Legionnaires' disease is an important cause of hospital-acquired pneumonia and is caused by infection with the bacterium, Legionella. Since current typing methods often fail to resolve the infection source in possible nosocomial cases, we aimed to determine whether whole genome sequencing (WGS) could be used to support or refute suspected links between cases and hospitals. We focused on cases involving a major nosocomial-associated strain, L. pneumophila sequence type (ST) 1.
WGS data from 229 L. pneumophila ST1 isolates were analysed. These include 99 isolates from the water systems of 17 hospitals, 42 clinical isolates from patients with confirmed or suspected hospital-acquired infections, as well as isolates obtained from or associated with community-acquired sources of Legionnaires' disease.

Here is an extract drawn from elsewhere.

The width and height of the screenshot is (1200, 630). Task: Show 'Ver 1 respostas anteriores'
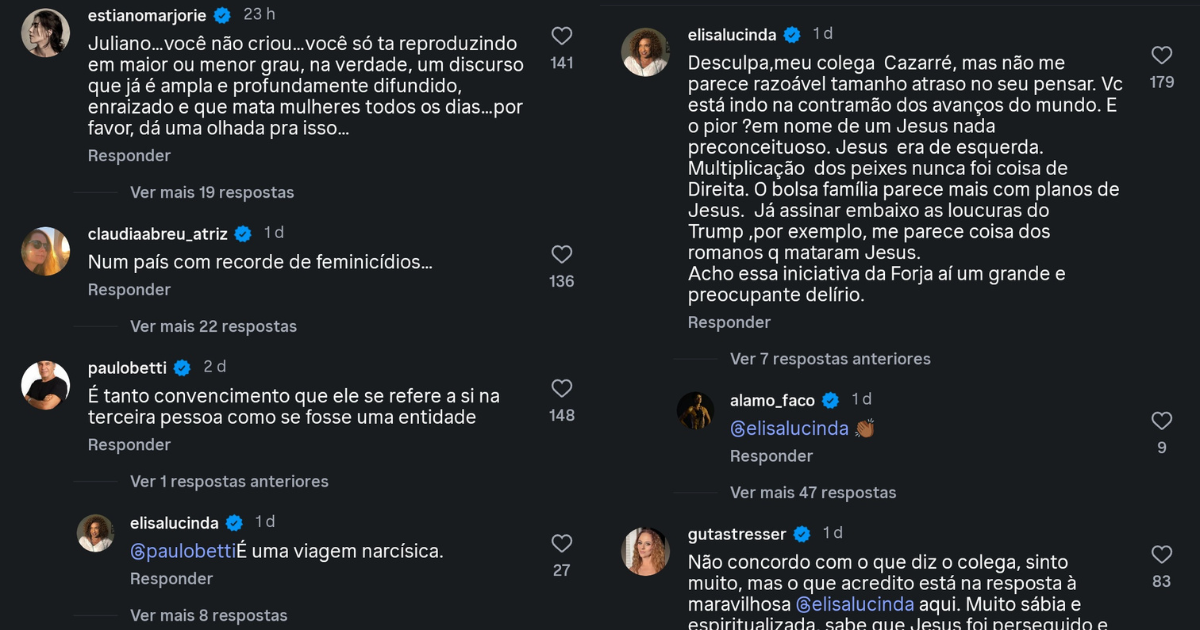[229, 481]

Phylogenetic analysis demonstrated that all hospitals from which multiple isolates were obtained have been colonised by one or more distinct ST1 populations. However, deep sampling of one hospital also revealed the existence of substantial diversity and ward-specific microevolution within the population. Across all hospitals, suspected links with cases were supported with WGS, although the degree of support was dependent on the depth of environmental sampling and available contextual information. Finally, phylogeographic analysis revealed that hospitals have been seeded with L. pneumophila via both local and international spread of ST1.
WGS can be used to support or refute suspected links between hospitals and Legionnaires' disease cases. However, deep hospital sampling is frequently required due to the potential co-existence of multiple populations, existence of substantial diversity, and similarity of hospital isolates to local populations.